背景
本件は、被相続人の生前、あまり親交がなかった被相続人の姪、甥が相続人となる相続でした。相続人の中には、他の相続人と親交がなく、依頼者が連絡を取ったところ、遺産分割の協議はしないという態度を示す人もいました。依頼者は、このままでは遺産分割協議が出来ないと言うことで、相談に来られました。
受任後、まず、被相続人の遺産調査をしました。
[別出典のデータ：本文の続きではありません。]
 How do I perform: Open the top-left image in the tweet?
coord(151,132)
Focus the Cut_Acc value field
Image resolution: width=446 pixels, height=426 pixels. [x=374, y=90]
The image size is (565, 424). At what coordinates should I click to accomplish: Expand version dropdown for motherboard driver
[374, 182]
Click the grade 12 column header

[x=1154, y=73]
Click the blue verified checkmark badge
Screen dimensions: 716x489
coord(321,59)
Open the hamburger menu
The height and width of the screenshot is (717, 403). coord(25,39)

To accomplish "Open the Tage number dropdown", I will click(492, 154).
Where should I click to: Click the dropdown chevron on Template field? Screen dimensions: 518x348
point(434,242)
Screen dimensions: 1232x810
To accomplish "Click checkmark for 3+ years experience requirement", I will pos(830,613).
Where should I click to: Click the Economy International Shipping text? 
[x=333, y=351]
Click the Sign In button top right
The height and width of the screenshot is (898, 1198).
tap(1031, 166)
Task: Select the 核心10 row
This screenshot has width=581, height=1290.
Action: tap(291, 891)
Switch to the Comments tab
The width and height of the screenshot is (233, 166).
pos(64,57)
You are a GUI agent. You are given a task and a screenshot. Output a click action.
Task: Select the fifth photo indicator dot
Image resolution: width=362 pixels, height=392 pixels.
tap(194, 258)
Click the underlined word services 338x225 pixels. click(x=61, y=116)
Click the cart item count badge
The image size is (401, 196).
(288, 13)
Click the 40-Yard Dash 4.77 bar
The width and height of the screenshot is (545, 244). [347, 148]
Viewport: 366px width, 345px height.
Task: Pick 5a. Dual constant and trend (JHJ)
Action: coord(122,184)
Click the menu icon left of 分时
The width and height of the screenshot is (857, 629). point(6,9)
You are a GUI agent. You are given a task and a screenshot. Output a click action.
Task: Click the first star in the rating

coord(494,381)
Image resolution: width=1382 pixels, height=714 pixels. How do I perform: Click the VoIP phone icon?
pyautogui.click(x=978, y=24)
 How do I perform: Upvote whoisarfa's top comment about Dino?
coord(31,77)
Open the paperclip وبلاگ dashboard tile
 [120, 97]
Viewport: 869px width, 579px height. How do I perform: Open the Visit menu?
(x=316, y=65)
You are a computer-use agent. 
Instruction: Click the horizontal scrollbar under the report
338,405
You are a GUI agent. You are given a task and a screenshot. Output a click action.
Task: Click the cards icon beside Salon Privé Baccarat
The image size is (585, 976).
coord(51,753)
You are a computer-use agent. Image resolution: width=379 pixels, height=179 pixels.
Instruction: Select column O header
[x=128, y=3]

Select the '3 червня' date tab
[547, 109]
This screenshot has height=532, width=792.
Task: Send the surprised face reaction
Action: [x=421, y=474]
依頼者が、遺産の中から被相続人の供養に要する費用などを差し引きたいという希望を持っていたことから、それらを差し引いて遺産分割の対象となる財産を確認しました。
そして、相続人に対して遺産分割協議の申し入れをする際には、遺産の調査の結果に基づく遺産の内容だけでなく、依頼者が遺産から差し引くことを希望している費用の見積もりについても説明する手紙を送付しました。
すると、相続人から、遺産から費用を差し引いた金額をもとに、法定相続分どおりの分割であれば応じるとの連絡がありました。
そこで、このような事情を反映させた遺産分割協議書を作成し、遺産分割をすることができました。
弁護士からの一言
遺産分割を行う際、普段親交のない相続人がいると、連絡が取れない、連絡が取れたとしても、遺産分割協議に応じてもらえず、話が進まないということはよくあります。
本件でも、依頼者本人が連絡をした際には、遺産分割に応じないという態度を示していました。
しかし、弁護士という第三者が介入したことによって、相続人が協議に応じ、さらに、依頼者の希望であった被相続人の供養に関する費用を遺産から支出することについても了承をもらうことができました。
相手方に遺産分割協議に応じてもらえないという場合、第三者が介入することで、状況が変わる場合があります。